4. 25(OH)D₃-Mediated Rapid, Non-Genomic Actions

In the study conducted by Lou et al. ^[14][19], it was assumed that calcifediol is an agonist ligand of VDR with anti-proliferative effects and gene regulatory functions, despite the fact it binds to VDR with a lower affinity compared to the biologically active metabolite of vitamin D₃. Another study by Asano et al. showed an interesting non-genomic mechanism of 25(OH)D₃, where this compound could regulate lipogenesis, thereby reducing the risk of metabolic disease-associated complications by altering sterol regulatory element-binding proteins (SREBPs) activation via the ubiquitin-mediated proteasomal degradation of SREBP cleavage-activating protein (SCAP) ^[34][68]. In recent years, 1α,25(OH)₂D₃, the biologically active metabolite of vitamin D₃, has attracted attention due to its involvement in several biological processes, including the regulation of the serum levels of calcium and phosphate, as well as its influence on bone and mineral metabolism. There is now compelling evidence that 1α,25(OH)₂D₃ affects the target cells through genomic pathways and membrane receptor-mediated rapid, non-genomic responses.
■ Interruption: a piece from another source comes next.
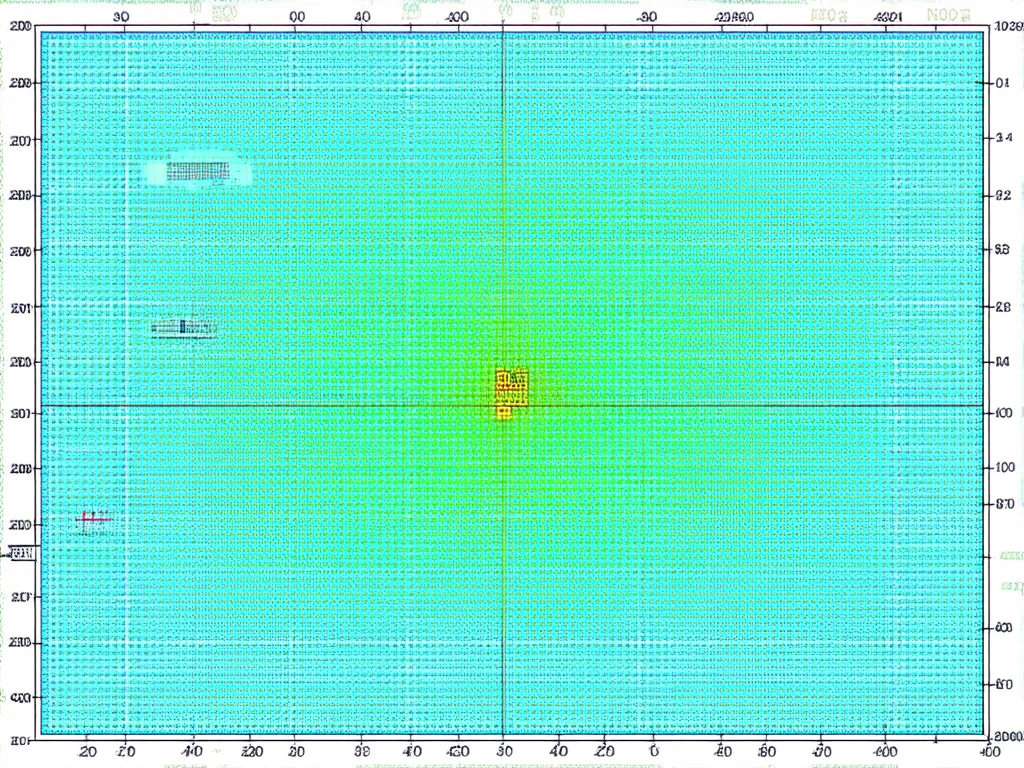
Task: Select the pale highlighted block at upper left
Action: 197,172
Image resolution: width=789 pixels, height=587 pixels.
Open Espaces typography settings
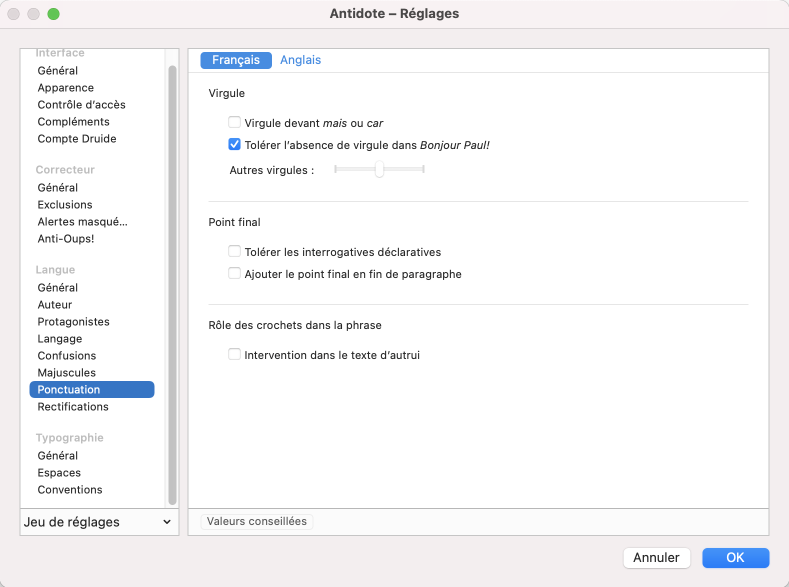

This latter mechanism has also been described for virtually all the steroid molecules, such as aldosterone, testosterone, estrogens, and cortisol ^[13][29][35][16,49,69]. Recently, even the direct metabolic precursor of 1α,25(OH)₂D₃, named calcifediol, it has been revealed able to activate rapid, nontranscriptional actions, such as an acute and sustained rise in intracellular Ca²⁺ levels, similarly to that observed with the biologically active form of vitamin D₃ ^[13][36][16,70]. Although growing evidence has led to a significant knowledge concerning calcifediol and calcitriol rapid, non-genomic activities, their impact on physiological processes needs to be clarified. In fact, it is difficult to identify vitamin D-deficiency-associated diseases which occur exclusively due to aberrations of its rapid actions.